Dataset entries:
○ ○ ○

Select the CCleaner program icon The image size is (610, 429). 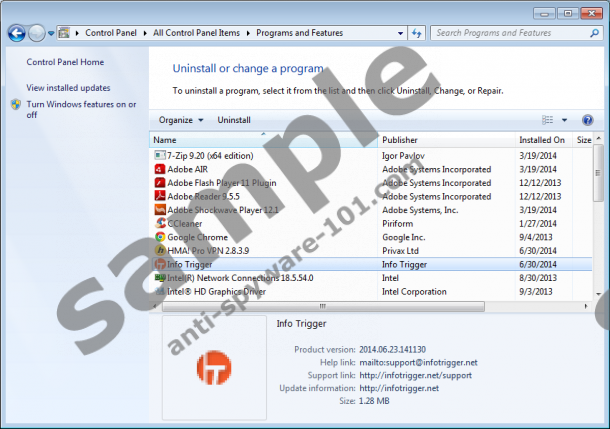pos(160,224)
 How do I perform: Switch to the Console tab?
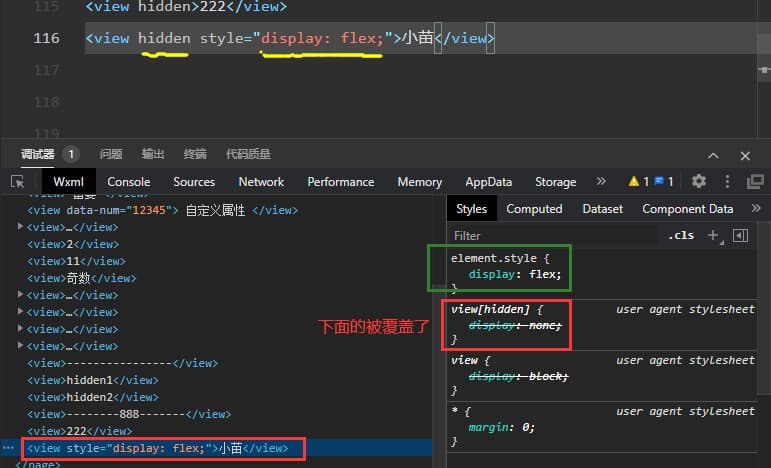click(128, 181)
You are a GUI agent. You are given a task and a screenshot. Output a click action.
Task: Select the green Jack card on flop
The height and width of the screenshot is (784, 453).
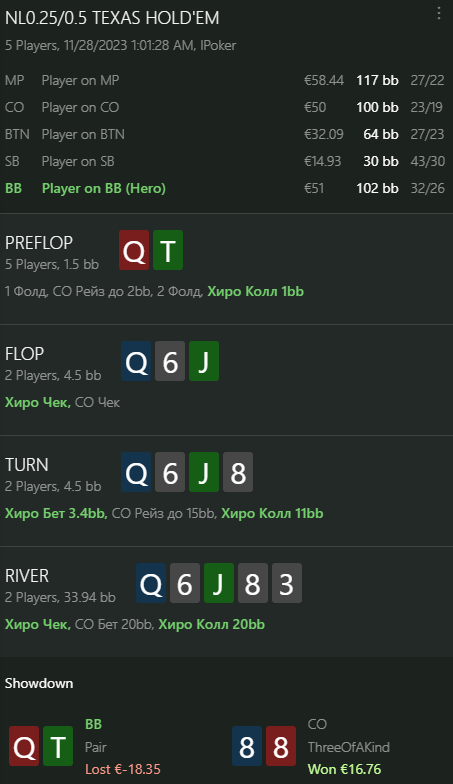tap(204, 361)
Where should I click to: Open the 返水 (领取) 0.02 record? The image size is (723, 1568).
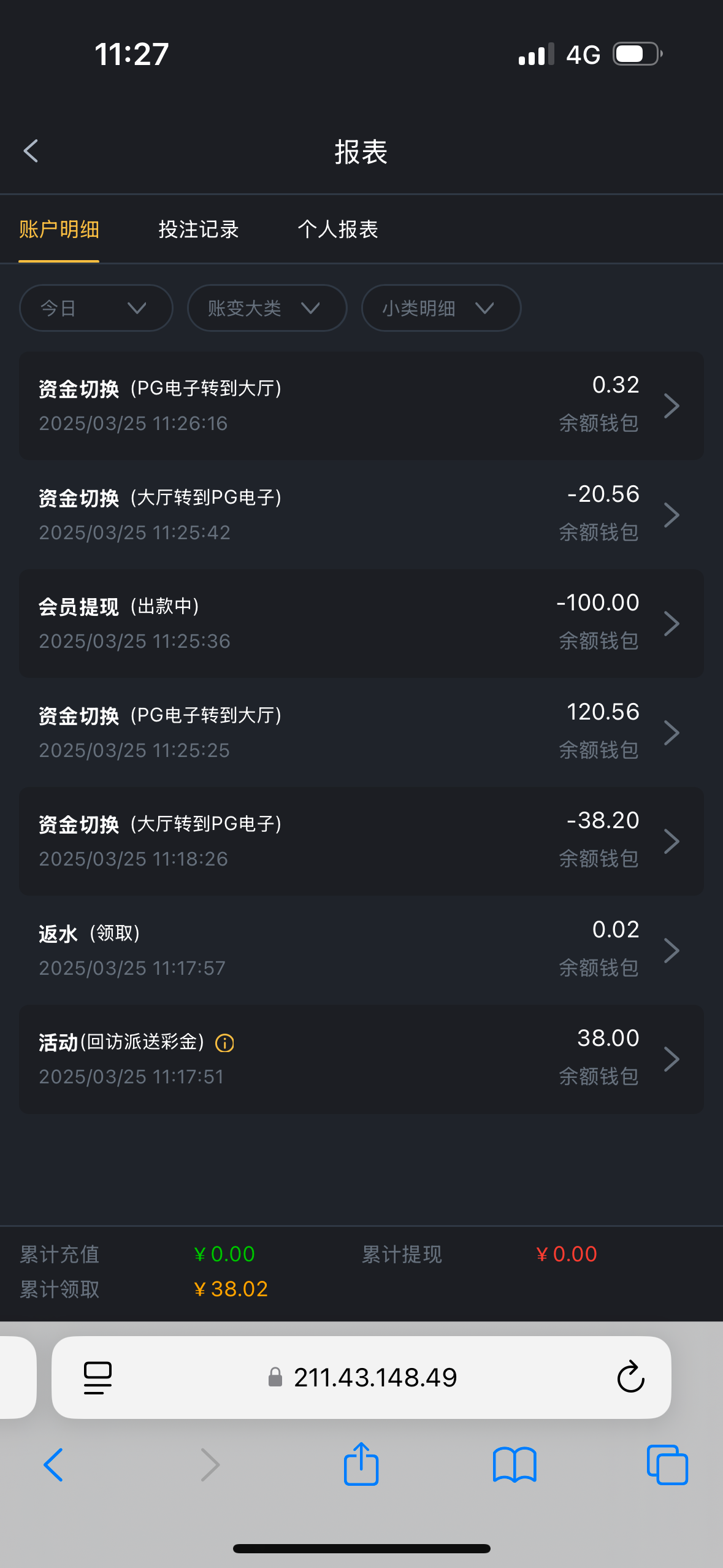pyautogui.click(x=361, y=950)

○ ○ ○

None of the pictures belong in the result. Print exactly the lines from the one containing "How do I perform: Switch to the Console tab?" through the final line of the entries.

 How do I perform: Switch to the Console tab?
click(128, 181)
You are a GUI agent. You are given a task and a screenshot. Output a click action.
Task: Select the green Jack card on flop
The height and width of the screenshot is (784, 453).
tap(204, 361)
Where should I click to: Open the 返水 (领取) 0.02 record? The image size is (723, 1568).
pyautogui.click(x=361, y=950)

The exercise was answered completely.